By: Distiller - 13th December 2006 at 08:56
The range limit of DGPS is usually given as 200 nautical miles. But that is seldom achieved. Both the DGPS station and the user have to be in direct line of sight of the same GPS-satellite, topographic and metereological conditions play a role.
DGPS operates on long wave frequencies.
Look here for more. The USCG has a network of these stations.
http://www.navcen.uscg.gov/dgps/default.htm
http://www.navcen.uscg.gov/dgps/coverage/CurrentCoverage.htm
By: mabie - 13th December 2006 at 00:51
The commercial frequencies can be shut down, or slightly distorted time codes can be transmitted. Such effects can be limited to certain parts of the orbit.
D-GPS only works in a limited geographical area, or you need a lot of D-GPS stations. That is what China actually does. They are errecting hundreds or probably thousands of reference transmitters.
As I understand it, a D-GPS transmitter with enough power could actually be more trhan a thousand miles away from a client-receiver so a single unit could cover a vast area.. as far as distorting the time codes to cause inaccuracies, DGPS should be able to compensate because it knows its true position geographically and would transmit the corrected position data to all its clients as well.
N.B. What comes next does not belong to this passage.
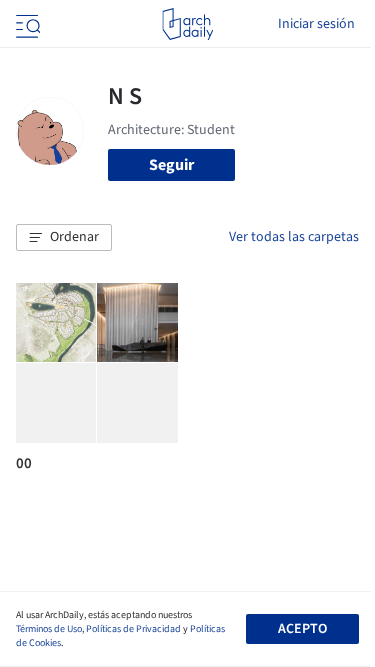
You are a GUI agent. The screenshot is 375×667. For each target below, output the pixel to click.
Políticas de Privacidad (133, 629)
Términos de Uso (49, 629)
By: Distiller - 4th December 2006 at 15:30
The commercial frequencies can be shut down, or slightly distorted time codes can be transmitted. Such effects can be limited to certain parts of the orbit.
D-GPS only works in a limited geographical area, or you need a lot of D-GPS stations. That is what China actually does. They are errecting hundreds or probably thousands of reference transmitters.
By: ELP - 29th November 2006 at 07:53
“potential enemy”…. don’t know… current enemies are using GPS against us now in any number of ways. About the only thing we have a handle on is the secure variant of our military only GPS receivers which have secure/anti-spoof/anti-jam abilities. We run exercises to practice killing off jammers. We are good about protecting what we have on the military GPS side so it isn’t denied for our use, but seem to be limited…. ( funding / manpower / such a huge task ) of doing anything to limit the civilian segment of GPS ( which for a lot of uses is good enough ) from being used against us.